Airing the Engineering Pros and Cons of TransCanada's Keystone XL Pipeline
TransCanada's Keystone XL oil pipeline will be manufactured from high-strength, epoxy-coated steel able to withstand high pressure. The 36-in.-dia pipeline will be up to 0.748-in. thick in places and will be monitored constantly for leaks by a computerized system. A physical inspection of the 1,387 miles of line in the U.S. will be required every two weeks. Coatings on the pipes must be inspected before they are joined by double submerged-arc welding, and welds must be inspected afterward.
In addition to meeting U.S. Dept. of Transportation Pipeline and Hazardous Materials Safety Administration regulations as well as other pipeline standards, TransCanada will undertake 57 additional safety measures.
The firm is “doing additional things that would go beyond any pipeline being built today,” says Peter Lidiak, pipeline director for the American Petroleum Institute.
That's simply not enough, says Mohammad Najafi, director of the University of Texas, Arlington's Center for Underground Infrastructure Research and Education.
“Pipelines are one of the safest modes of transportation.
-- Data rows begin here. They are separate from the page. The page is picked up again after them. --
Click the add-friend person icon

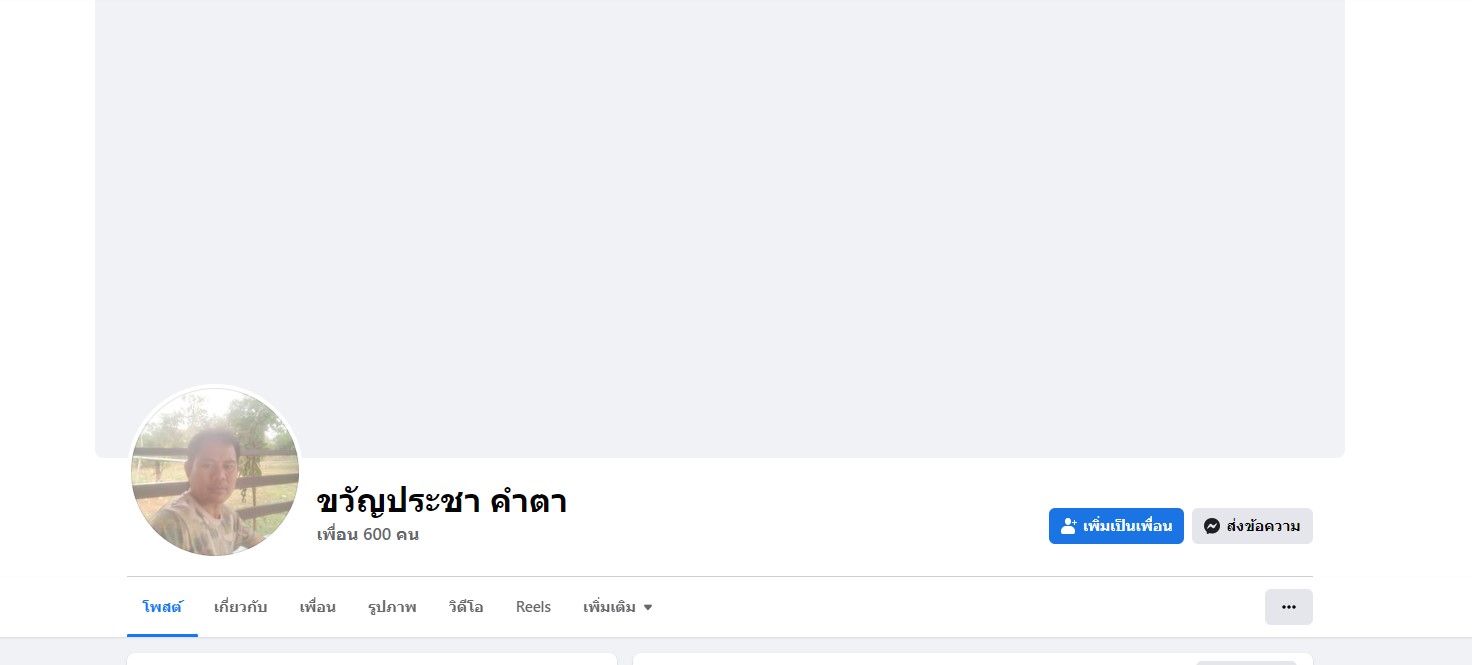tap(1068, 526)
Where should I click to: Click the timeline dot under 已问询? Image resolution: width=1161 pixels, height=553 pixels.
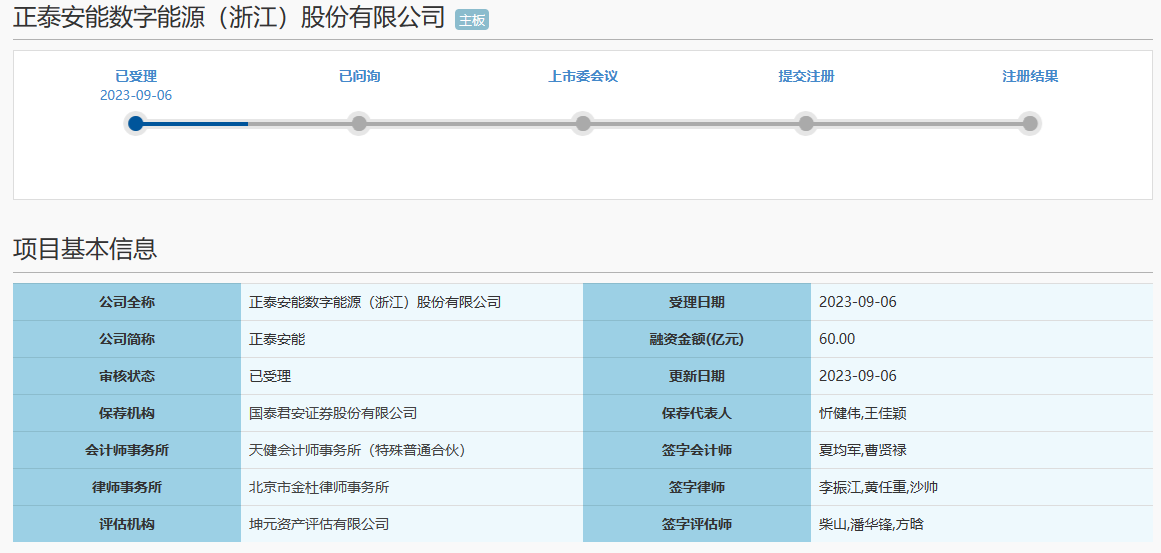coord(359,124)
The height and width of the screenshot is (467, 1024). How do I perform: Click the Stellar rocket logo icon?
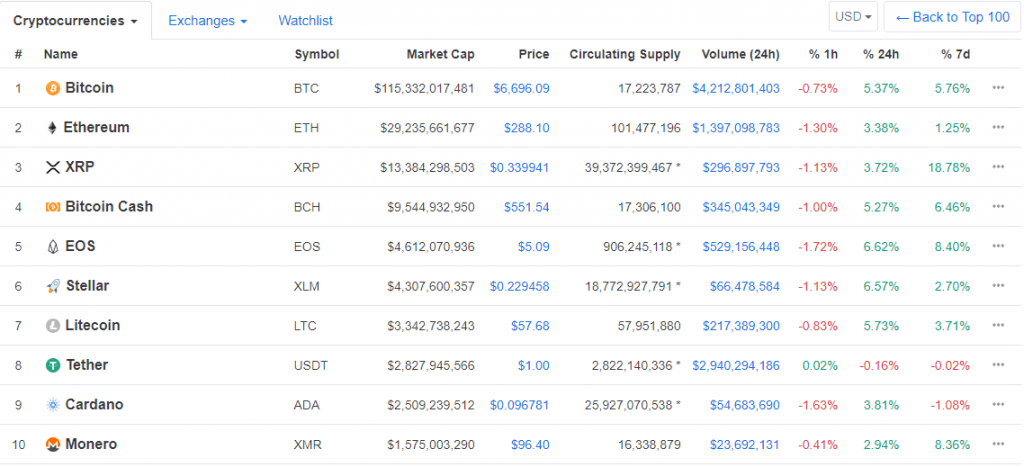point(53,286)
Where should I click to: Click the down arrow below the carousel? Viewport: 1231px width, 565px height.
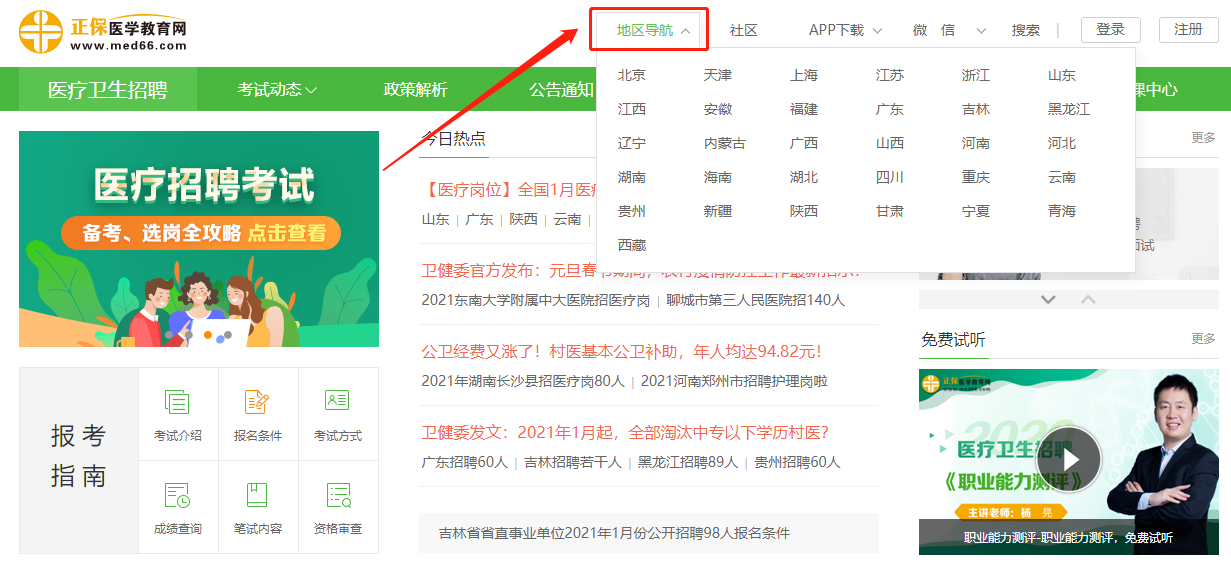coord(1048,299)
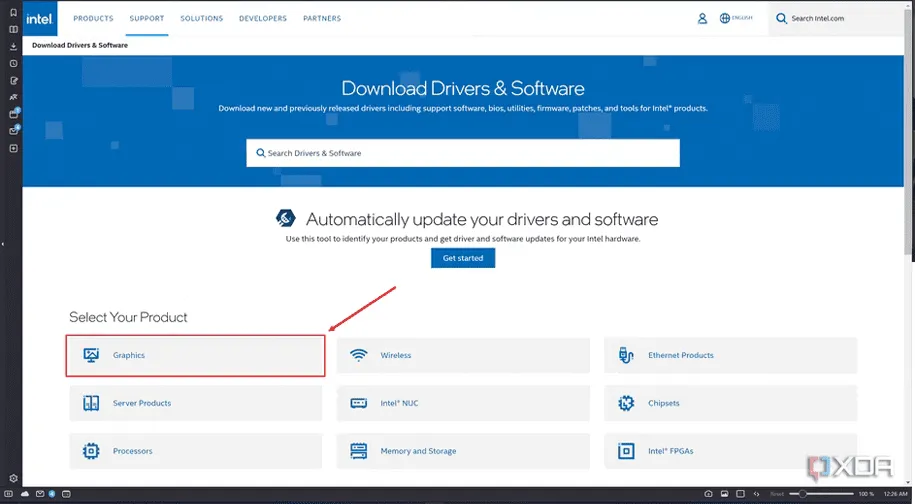Click the Intel logo in the header
The image size is (915, 504).
(43, 18)
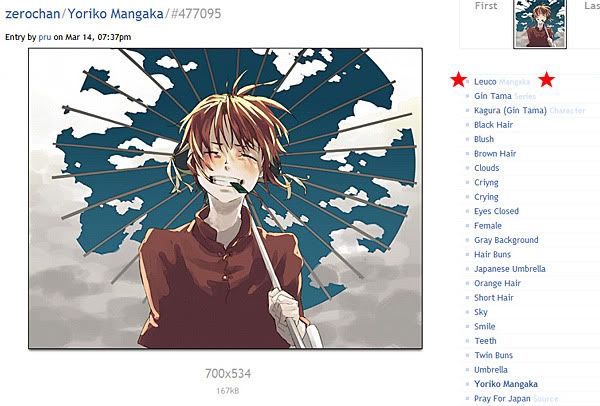The width and height of the screenshot is (600, 406).
Task: Open the Gin Tama series tag
Action: (x=492, y=96)
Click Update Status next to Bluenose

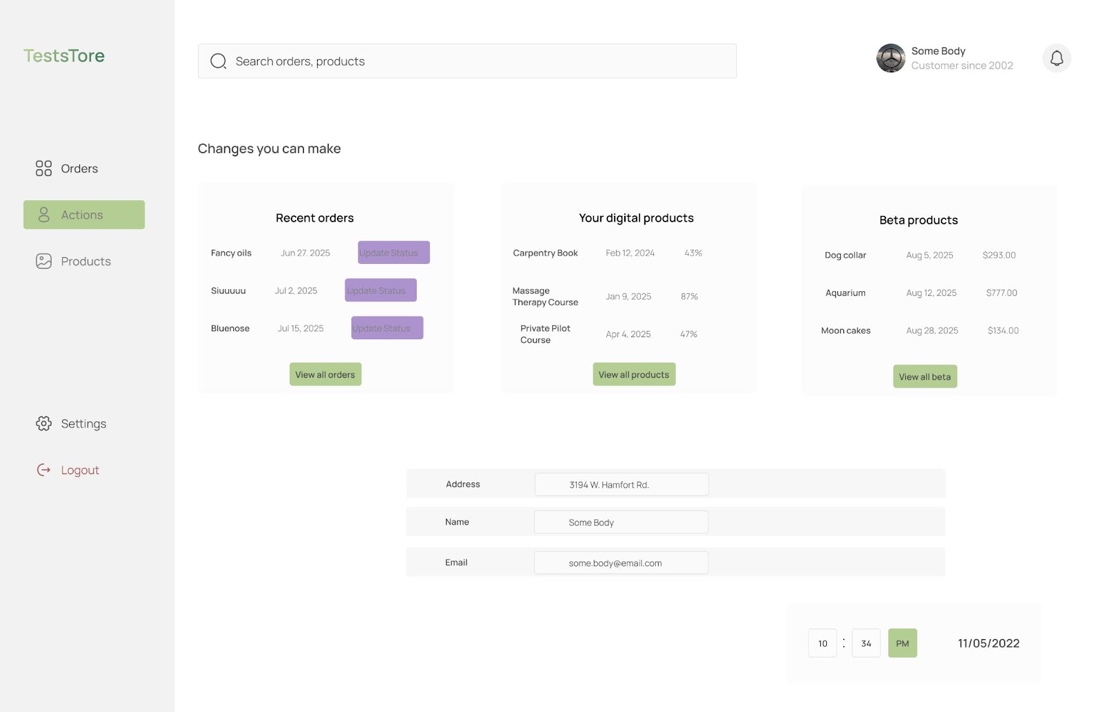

I am an advocate of pipelines and support installations of gas, water and sewer pipelines,” Najafi says. “But on the other hand, you need to consider the high-pressure oil [1,308 psig] going through this line. If something were to happen, it would be a disaster. … Considering the length of this pipe and the sensitivity of the area the line is going through, it should be avoided. Accidents happen, and you can not avoid it,” he says. “Pipelines are not 100% safe.”
It's easy for crews to miss a section when coating field welds, and just a minor coating problem can cause corrosion, he says.
Najafi says the line will be prone to breaks because of digging and other activity. The environmental impact statement says Keystone XL will be buried about 4 ft below the surface.